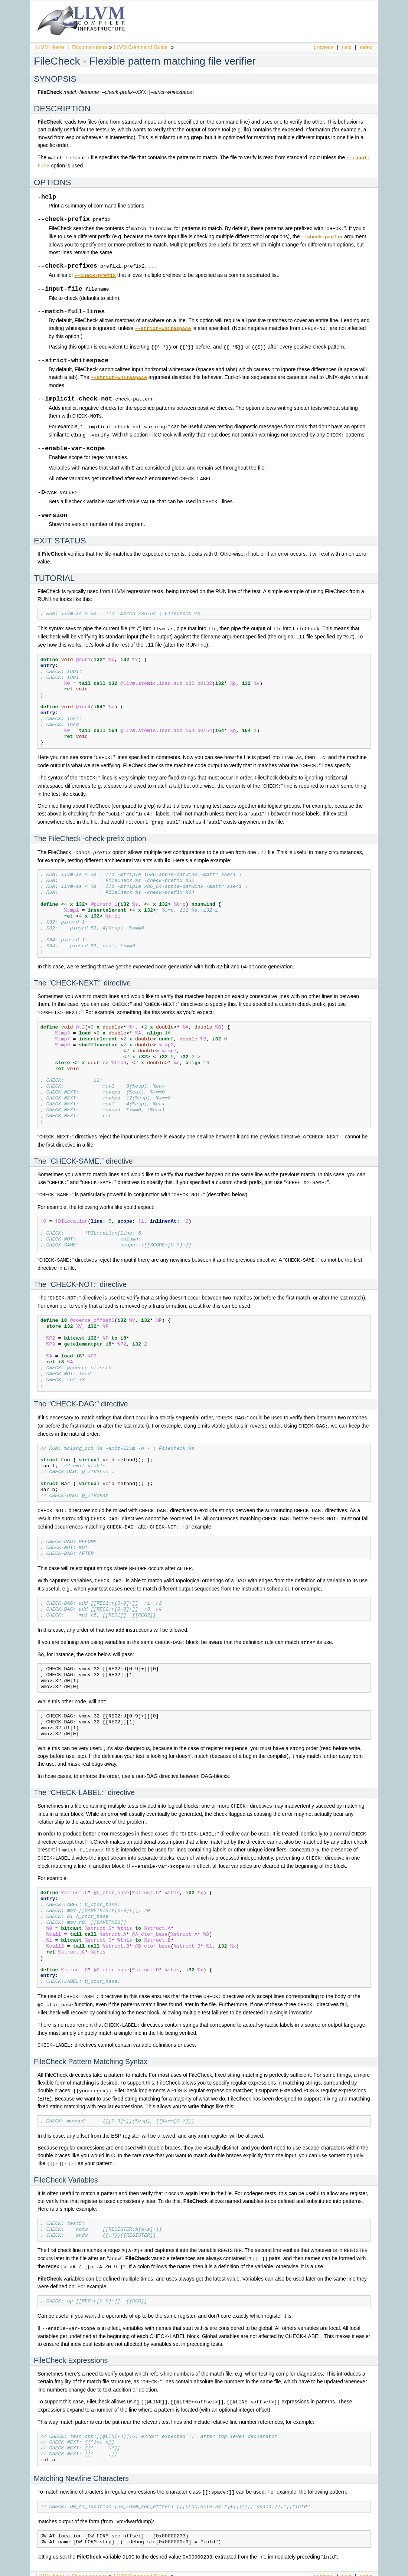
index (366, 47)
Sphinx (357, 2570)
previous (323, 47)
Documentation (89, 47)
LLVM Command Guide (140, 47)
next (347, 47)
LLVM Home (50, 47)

■ ■ ■ ■

Your instructions
Reproduce every line of the records above word for word, with the coordinates, and leave the pictures out.

Written solution
index (366, 47)
Sphinx (357, 2570)
previous (323, 47)
Documentation (89, 47)
LLVM Command Guide (140, 47)
next (347, 47)
LLVM Home (50, 47)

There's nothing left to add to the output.